Van Meter Karla C, Christiansen Lasse E, Hertz-Picciotto Irva, Azari Rahman, Carpenter Tim E
Department of Public Health Sciences, School of Medicine, University of California, Davis, USA.
Int J Health Geogr. 2008 May 28;7:26. doi: 10.1186/1476-072X-7-26.
Individual point data can be analyzed against an entire cohort instead of only sampled controls to accurately picture the geographic distribution of populations at risk for low prevalence diseases. Analyzed as individual points, many smaller clusters with high relative risks (RR) and low empirical p values are indistinguishable from a random distribution. When points are aggregated into areal units, small clusters may result in a larger cluster with a low RR or be lost if divided into pieces included in units of larger populations that show no increased prevalence. Previous simulation studies showed lowered validity of spatial scan tests for true clusters with low RR. Using simulations, this study explored the effects of low cluster RR and areal unit size on local area clustering test (LACT) results, proposing a procedure to improve accuracy of cohort spatial analysis for rare events.

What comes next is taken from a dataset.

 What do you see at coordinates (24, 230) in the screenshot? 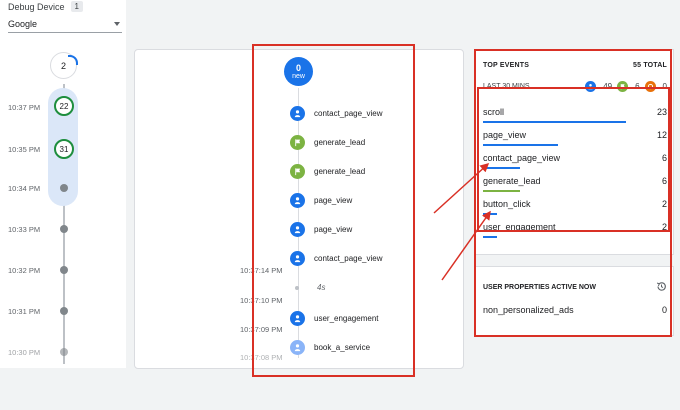
I see `minute-time-label: 10:33 PM` at bounding box center [24, 230]. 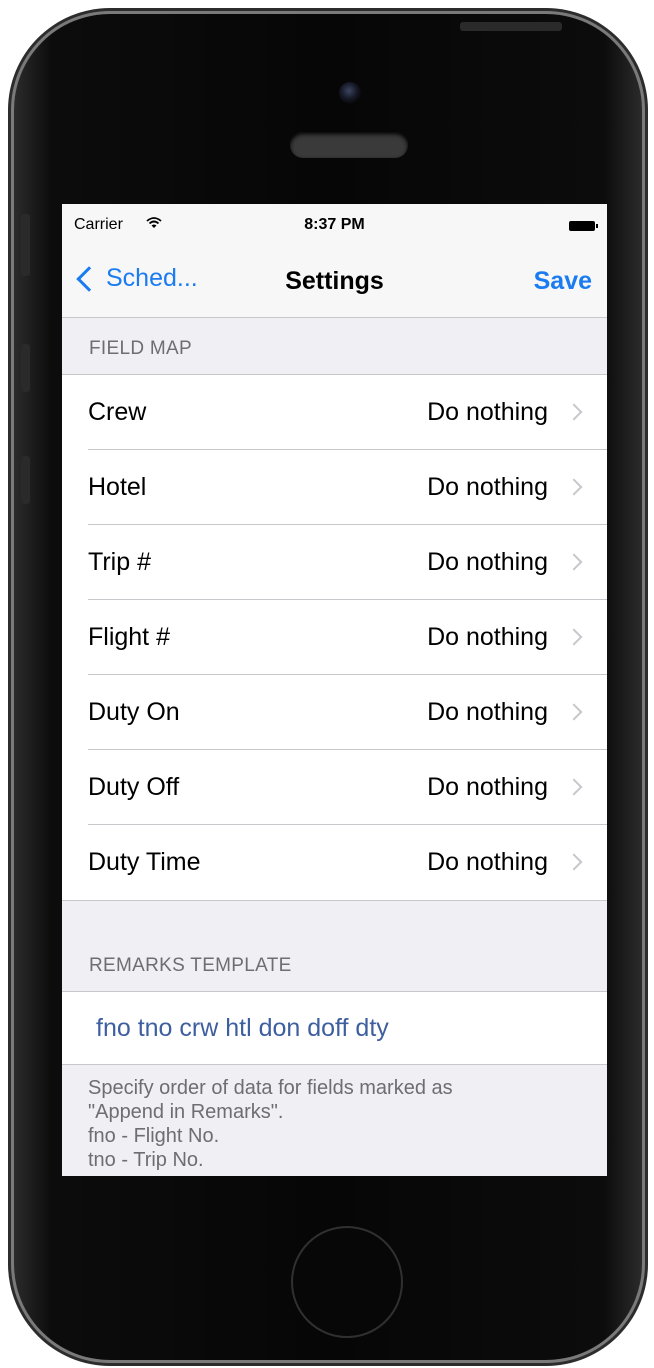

Our simulations demonstrated the relationship of true RR to observed RR and p values with various, randomly located, cluster shapes, areal unit sizes and scanning window shapes in a diverse population distribution. Clusters with RR < 1.7 had elevated observed RRs and high p values. We propose a cluster identification procedure that applies parallel multiple LACTs, one on point data and three on two distinct sets of areal units created with varying population parameters that minimize the range of population sizes among units. By accepting only clusters identified by all LACTs, having a minimum population size, a minimum relative risk and a maximum p value, this procedure improves the specificity achieved by any one of these tests alone on a cohort study of low prevalence data while retaining sensitivity for small clusters. The procedure is demonstrated on two study regions, each with a five-year cohort of births and cases of a rare developmental disorder.
For truly exploratory research on a rare disorder, false positive clusters can cause costly diverted research efforts. By limiting false positives, this procedure identifies 'crude' clusters that can then be analyzed for known demographic risk factors to focus exploration for geographically-based environmental exposure on areas of otherwise unexplained raised incidence.
个体点数据可针对整个队列进行分析,而非仅与抽样对照进行分析,以便准确描绘低患病率疾病风险人群的地理分布情况。作为个体点进行分析时,许多相对风险(RR)高且经验p值低的较小聚集区与随机分布难以区分。当点被汇总为区域单元时,小聚集区可能会形成一个RR较低的较大聚集区,或者如果被分割成包含在患病率未增加的较大人群单元中的部分,就会丢失。先前的模拟研究表明,对于RR较低的真实聚集区,空间扫描检验的有效性会降低。本研究通过模拟,探讨了低聚集区RR和区域单元大小对局部区域聚集性检验(LACT)结果的影响,提出了一种提高罕见事件队列空间分析准确性的方法。
我们的模拟展示了在多样化的人群分布中,真实RR与观察到的RR以及p值之间的关系,其中涉及各种随机定位的聚集区形状、区域单元大小和扫描窗口形状。RR<1.7的聚集区观察到的RR升高且p值较高。我们提出了一种聚集区识别程序,该程序应用并行的多个LACT,一个用于点数据,三个用于两组不同的区域单元,这些区域单元通过不同的人群参数创建,以最小化单元间人群大小的范围。通过仅接受所有LACT识别出的聚集区,且这些聚集区具有最小人群大小、最小相对风险和最大p值,该程序提高了在低患病率数据队列研究中单独使用这些检验中的任何一个所实现的特异性,同时保留了对小聚集区的敏感性。该程序在两个研究区域进行了演示,每个区域都有一个为期五年的出生队列和一种罕见发育障碍的病例。
对于罕见疾病的真正探索性研究,假阳性聚集区可能导致代价高昂的研究精力转移。通过限制假阳性,该程序识别出“粗略”的聚集区,然后可以对其进行已知人口统计学风险因素的分析,以便将基于地理的环境暴露探索集中在发病率异常升高但原因不明的区域。